INFORMATION PROVIDED below:
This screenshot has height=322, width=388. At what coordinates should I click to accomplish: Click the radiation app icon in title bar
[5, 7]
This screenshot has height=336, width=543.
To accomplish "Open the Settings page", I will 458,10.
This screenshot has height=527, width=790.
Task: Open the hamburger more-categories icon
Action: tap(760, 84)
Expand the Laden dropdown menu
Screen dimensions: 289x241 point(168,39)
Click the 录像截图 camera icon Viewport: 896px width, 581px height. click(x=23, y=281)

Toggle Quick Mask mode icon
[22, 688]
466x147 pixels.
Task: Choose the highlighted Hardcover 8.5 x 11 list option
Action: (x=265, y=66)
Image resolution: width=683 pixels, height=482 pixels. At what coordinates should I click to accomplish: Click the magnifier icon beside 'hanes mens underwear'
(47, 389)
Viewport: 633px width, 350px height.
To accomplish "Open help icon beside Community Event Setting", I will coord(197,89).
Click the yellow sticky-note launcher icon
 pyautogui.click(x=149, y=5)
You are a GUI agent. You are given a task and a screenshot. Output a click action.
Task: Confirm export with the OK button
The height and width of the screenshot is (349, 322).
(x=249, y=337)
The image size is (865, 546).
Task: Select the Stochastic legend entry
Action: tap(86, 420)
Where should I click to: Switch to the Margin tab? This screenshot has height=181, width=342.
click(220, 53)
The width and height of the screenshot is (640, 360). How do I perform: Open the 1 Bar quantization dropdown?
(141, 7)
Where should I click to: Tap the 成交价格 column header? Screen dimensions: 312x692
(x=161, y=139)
End of INFORMATION PROVIDED.
# AIM OF THE TASK:
What lines in the data above contain the word "Viewport"? Copy them all.

# OUTPUT:
Click the 录像截图 camera icon Viewport: 896px width, 581px height. click(x=23, y=281)
Viewport: 633px width, 350px height.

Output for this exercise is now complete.